Reckitt Benckiser Group Plc (RB.) Ord 10p
HL comment (22 October 2019)
Reckitt Benckiser has reported modest like-for-like (LFL) sales growth of 1.6% in its third quarter. That's half of what the market was expecting, with particular problems in the Health division.
Reckitt cut full year LFL growth targets again to 0-2%, down from 2-3% at the half year, and operating profits margins are also expected to shrink.
The shares fell 4.7% following the announcement.
Reckitt is a consumer goods group that makes household products from Nurofen to Dettol.
The traditional core of the business has generated reliable cash flows, driven by a diverse customer base buying small, everyday items. Added to that, a tried and tested formula of marketing and product innovation has helped sales, profits and dividends rise over the years.
But RB has strayed from its well-trodden path more recently. The $18bn acquisition of Mead Johnson (MJN), a baby formula specialist, raised eyebrows back in 2017. It marked entry into unfamiliar markets and unfamiliar products. A string of operational issues has weighed on margins, and demand for MJN baby formula in China isn't flying.
Unfortunately the disease seems to have spread to the broader Health business. It's growing slower than its wider market, thanks in part to greater caution from its retail partners, but price competition is heating up too. It's far too early to diagnose a crisis, but we worry Reckitt's brands may be losing some of their pulling power.

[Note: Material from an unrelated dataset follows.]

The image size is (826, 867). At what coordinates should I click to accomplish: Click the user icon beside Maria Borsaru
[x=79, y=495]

There have been other problems too. The sale of faulty products in Korea up to 2011 led to serious injury and the death of a number of people, and the number of compensation claimants continues to rise.

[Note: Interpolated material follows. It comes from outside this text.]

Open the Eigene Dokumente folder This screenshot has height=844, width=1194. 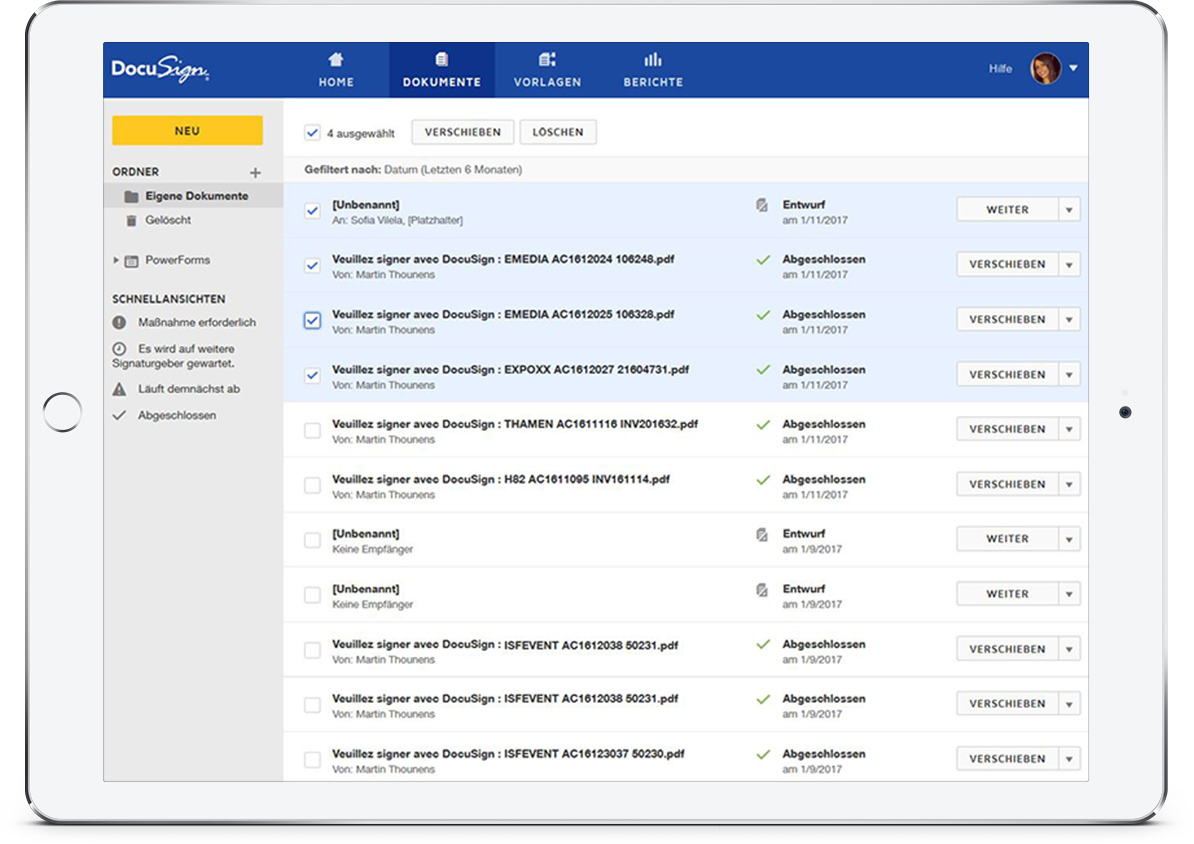coord(196,196)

Fortunately there are some brighter spots. The settlement for Reckitt's past sale of opioid addiction treatments has finally been put to bed. The $1.4bn price tag was higher than some expected, but the group had already warned its original provision would likely need to be significantly increased. It means incoming CEO, Laxman Narasimhan, has one less thing to worry about.

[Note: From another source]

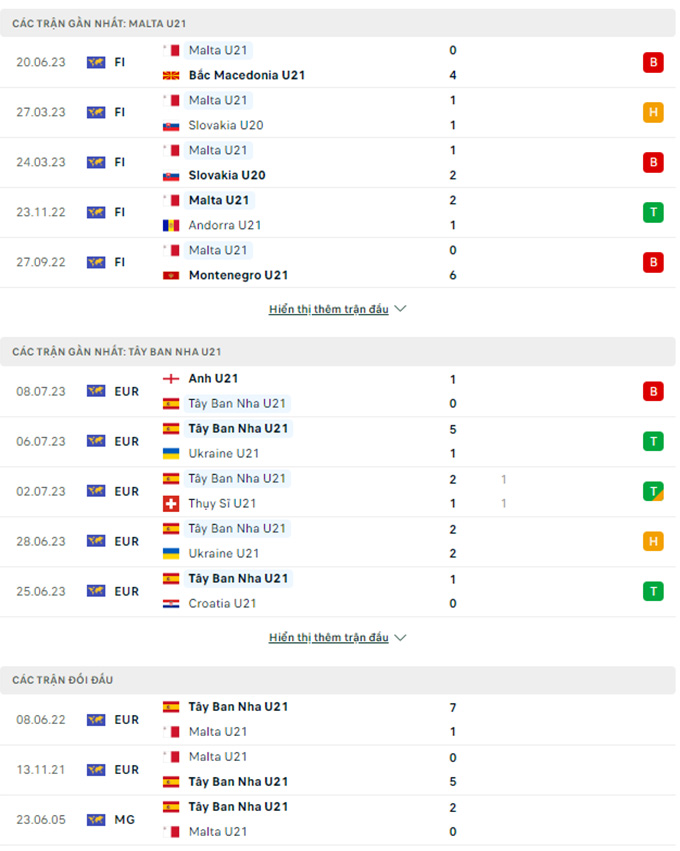Click green T badge for Andorra U21 match
The image size is (680, 851).
click(653, 212)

We think near-term fortunes rely on MJN, and the group's ability to stabilise margins. Other news that could move the dial includes if Narasimhan decides to split the business into two. We expect he will want to have his feet under the table for a little while before making any decisions, but investors will inevitably be watching this space.
The shares currently trade on 16.6 times expected earnings, a touch above the longer-term average, and offer a prospective yield of 3%.
Third Quarter Trading Statement
Revenue growth in the quarter reflects 3% growth in prices and product mix, with overall volume actually falling 1%.
The Health segment (60.9% of revenues) recorded a small slowdown in LFL sales of -0.3%. That was led by North America where LFL sales fell -12.3%. Infant Child Nutrition was the only major Health segment to report positive sales growth, however even here the group's losing market share in the key Chinese region. Durex and Dettol, meanwhile, returned to growth but remain below their historic run rates.
Hygiene Home offset the struggling Health segment, with LFL revenue growing 4.5%. Although all markets delivered a positive performance Developing Markets led the charge with 11.3% LFL growth. This was underpinned by strong performances from Harpic in India and Finish in China.
Reckitt's financial position did not change materially during the quarter. The group's paid $1.2bn of its $1.4bn Indivior related settlement, with the balance due in Q4.
Unless otherwise stated estimates, including prospective yields, are a consensus of analyst forecasts provided by Thomson Reuters. These estimates are not a reliable indicator of future performance. Yields are variable and not guaranteed. Investments rise and fall in value so investors could make a loss.